Volto à gênese. O lápis é de cor azul, ceúzinho. Não paro para
pensar nas arestas dessa escrita, que vai se formando numa massa amorfa e
solta, livre, pululando por aí sozinha.
Volto
ao retorno do pensamento. Uma sala branca só pra mim. Abraço o que eu sou.
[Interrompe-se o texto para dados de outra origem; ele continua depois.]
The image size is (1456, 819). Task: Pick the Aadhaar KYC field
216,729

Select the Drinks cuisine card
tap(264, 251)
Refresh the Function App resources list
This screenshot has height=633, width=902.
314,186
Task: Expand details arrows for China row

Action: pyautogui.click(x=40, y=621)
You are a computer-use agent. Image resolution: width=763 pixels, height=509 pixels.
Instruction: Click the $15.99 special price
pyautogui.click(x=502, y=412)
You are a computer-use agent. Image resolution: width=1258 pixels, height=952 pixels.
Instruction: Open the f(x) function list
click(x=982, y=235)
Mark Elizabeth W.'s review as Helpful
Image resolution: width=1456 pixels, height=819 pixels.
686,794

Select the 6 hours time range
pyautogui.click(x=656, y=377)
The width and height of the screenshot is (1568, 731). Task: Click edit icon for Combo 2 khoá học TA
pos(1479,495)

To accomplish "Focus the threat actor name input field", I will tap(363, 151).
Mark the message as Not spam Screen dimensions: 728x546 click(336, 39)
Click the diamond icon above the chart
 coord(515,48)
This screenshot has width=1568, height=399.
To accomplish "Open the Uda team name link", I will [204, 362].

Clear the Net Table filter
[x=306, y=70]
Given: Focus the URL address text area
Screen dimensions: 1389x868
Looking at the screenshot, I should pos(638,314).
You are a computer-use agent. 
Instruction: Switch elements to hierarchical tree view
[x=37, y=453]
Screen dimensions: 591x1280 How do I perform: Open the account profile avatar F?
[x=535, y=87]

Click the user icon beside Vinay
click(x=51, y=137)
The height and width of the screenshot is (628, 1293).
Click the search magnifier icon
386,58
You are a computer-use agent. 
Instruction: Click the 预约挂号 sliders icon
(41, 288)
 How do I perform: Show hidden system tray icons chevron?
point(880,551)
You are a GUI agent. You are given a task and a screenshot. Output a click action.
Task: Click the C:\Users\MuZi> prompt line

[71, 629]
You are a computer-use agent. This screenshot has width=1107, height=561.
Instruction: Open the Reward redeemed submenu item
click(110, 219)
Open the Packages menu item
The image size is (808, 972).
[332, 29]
Abraço no inicio o corpo, o corpo que eu sou. Tem dias em que é tentadora a
ideia de não chegar nunca mais perto deste corpo, de olhá-lo. Mas hoje, toco as
cicatrizes da pele, as ondinhas brancas das coxas, as marquinhas vermelhas da
barriga. Toco com estranheza e digo “essa sou eu”. Começo a abraçar os pelos
escuros dos meus braços, as coxas, os joelhos quadrados, os quadris sempre tão
largos. E digo mais uma vez, “essa sou eu”. Nem sempre amo. Quase sempre
confusa, odeio a imagem distorcida de mim, que eu distorço. E se sei disso,
quando sei quem eu sou? E se sei disso, quando me amo? Não faço ideia. As mãos
percorrem a barriga nunca dura, nunca magra. Mais uma vez eu digo “essa sou
eu.”
Quando
saio, não quero que vejam a minha juba despenteada pintada de vermelho, um
casaco caindo desajeitadamente dos ombros, carregando uma bolsa de estampa
esquisita. Quando saio, é a voz de dentro que quero que seja ouvida. Mas em tempos
de internet, de canais no Youtube, de
vlogs e vídeos caseiros ultra cults, super modernizados, quem vai parar pra ler
o que eu escrevo?
Escrevo uma frase, apago de novo.
Nada parece ficar da maneira certa de se dizer. Existe uma maneira certa?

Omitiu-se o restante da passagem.